*The problem:* In the records below, take the line containing "Screen dimensions: 1080x824" and reproduce it and every subsequent line exactly, adding nothing.

·····

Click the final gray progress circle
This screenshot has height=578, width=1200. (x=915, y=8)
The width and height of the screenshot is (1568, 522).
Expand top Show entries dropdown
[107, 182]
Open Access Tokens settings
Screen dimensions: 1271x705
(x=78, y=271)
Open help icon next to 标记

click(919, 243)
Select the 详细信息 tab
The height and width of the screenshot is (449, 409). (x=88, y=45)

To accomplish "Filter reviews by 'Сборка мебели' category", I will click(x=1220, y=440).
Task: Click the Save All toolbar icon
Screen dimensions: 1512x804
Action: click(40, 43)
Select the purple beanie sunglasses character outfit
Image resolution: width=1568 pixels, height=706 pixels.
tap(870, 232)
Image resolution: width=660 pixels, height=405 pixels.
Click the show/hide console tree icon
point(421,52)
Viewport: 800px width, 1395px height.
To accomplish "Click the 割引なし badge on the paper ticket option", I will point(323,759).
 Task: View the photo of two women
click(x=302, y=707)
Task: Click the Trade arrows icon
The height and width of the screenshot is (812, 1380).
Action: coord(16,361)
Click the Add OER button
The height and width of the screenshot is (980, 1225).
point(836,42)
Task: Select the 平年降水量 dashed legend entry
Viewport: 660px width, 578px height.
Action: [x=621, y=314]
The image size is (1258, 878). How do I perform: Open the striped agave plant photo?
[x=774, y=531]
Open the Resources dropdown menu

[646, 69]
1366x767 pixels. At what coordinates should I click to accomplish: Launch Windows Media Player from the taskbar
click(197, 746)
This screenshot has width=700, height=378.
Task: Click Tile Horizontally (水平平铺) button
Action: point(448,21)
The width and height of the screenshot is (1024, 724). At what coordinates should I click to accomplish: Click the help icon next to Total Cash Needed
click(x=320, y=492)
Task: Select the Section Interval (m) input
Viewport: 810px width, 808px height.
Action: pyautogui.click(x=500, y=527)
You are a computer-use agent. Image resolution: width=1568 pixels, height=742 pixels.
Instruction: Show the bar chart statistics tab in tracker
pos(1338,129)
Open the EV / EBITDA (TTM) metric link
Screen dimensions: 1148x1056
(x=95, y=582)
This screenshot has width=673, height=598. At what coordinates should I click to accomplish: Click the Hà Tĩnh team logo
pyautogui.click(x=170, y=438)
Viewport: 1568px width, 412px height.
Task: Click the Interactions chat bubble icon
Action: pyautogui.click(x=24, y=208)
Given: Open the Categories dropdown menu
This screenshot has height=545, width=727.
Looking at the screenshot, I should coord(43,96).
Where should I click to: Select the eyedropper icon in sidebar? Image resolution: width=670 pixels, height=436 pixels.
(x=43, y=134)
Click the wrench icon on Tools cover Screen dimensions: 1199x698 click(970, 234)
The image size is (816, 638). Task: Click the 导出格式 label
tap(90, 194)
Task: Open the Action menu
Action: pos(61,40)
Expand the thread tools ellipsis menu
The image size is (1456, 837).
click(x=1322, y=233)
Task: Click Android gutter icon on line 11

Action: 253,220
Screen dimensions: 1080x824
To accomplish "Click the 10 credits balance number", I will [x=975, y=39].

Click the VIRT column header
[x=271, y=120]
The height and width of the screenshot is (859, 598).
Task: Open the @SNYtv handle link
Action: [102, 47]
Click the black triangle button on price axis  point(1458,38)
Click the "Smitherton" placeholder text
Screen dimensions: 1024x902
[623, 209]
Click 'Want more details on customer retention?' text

·····

*Answer space:*
Screen dimensions: 1080x824
To accomplish "Click the 10 credits balance number", I will [x=975, y=39].

Click the VIRT column header
[x=271, y=120]
The height and width of the screenshot is (859, 598).
Task: Open the @SNYtv handle link
Action: [102, 47]
Click the black triangle button on price axis  point(1458,38)
Click the "Smitherton" placeholder text
Screen dimensions: 1024x902
[623, 209]
Click 'Want more details on customer retention?' text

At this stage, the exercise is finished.